A watershed is all of the land and streams that drain into a designated body of a natural water. The Spruce Creek Watershed, therefore, is all of the land that surrounds and drains into Spruce Creek and its tributaries. The Spruce Creek Watershed encompasses 107 square miles (277 square km) of farmland, upland woods, fields, and small towns in the Ridge and Valley province of the Appalachian Mountains of southcentral Pennsylvania. The economy of the watershed centers around agriculture, outdoors sports and other tourism, and--recently--providing scenic, affordable housing for commuters to State College, PA, one of the fastest growing portions of the State.

Warriors Mark Run is a tributary of Spruce Creek, and Warriors Mark Run's watershed is a portion of the Spruce Creek Watershed. (See the map of sub-watersheds.) Likewise, the Spruce Creek Watershed, is part of a larger watershed (the Little Juniata River Watershed). It is also a part of a still larger watershed, the Chesapeake Bay Watershed.

A preliminary assessment of the Spruce Creek Watershed, completed in 2004 by The Center for Watershed Stewardship, Pennsylvania State University, gives an excellent overview of the history, economy, and challenges of this watershed.

 Also links and brief descriptions of bedrock geology and land use are listed below.

Bedrock Geology The watershed is primarily underlain by 440- to 500 million year old (Ordovician and Cambrian) limestone and dolostone. The perimeter of the watershed also includes slightly younger shale and sandstone bedrock.
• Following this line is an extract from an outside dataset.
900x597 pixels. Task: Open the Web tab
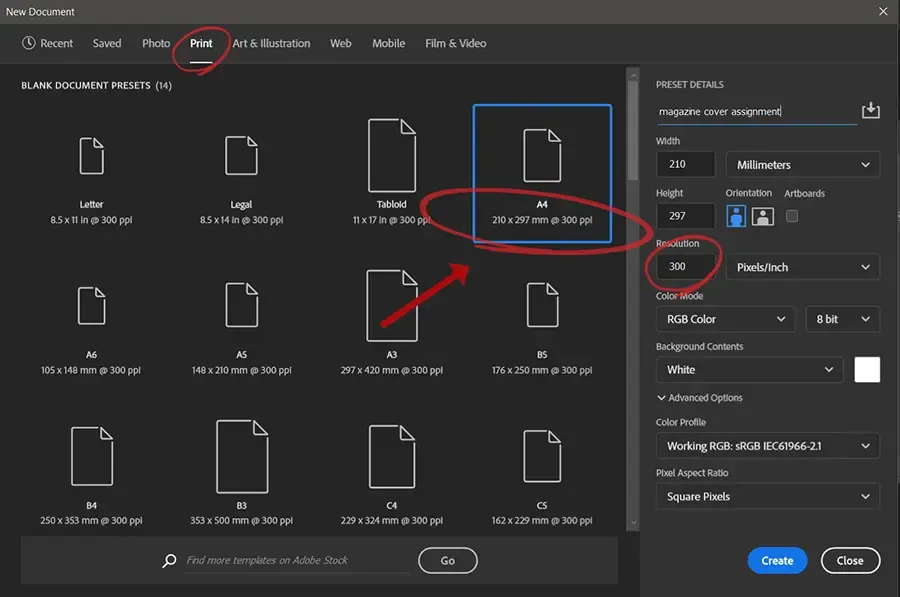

The limestone and dolostone bedrock host numerous springs and help maintain alkaline groundwater. (The linked map is modified from a published Pennsylvania Geologic Survey map.)

Land Use With mineral-rich soil developing over the limestone and dolostone bedrock, the watershed includes prime agricultural land for crops and livestock, as well as lush forests. (The linked map is modified from a 1999 Pennsylvania GAP Land-Use/Land-Cover analysis.)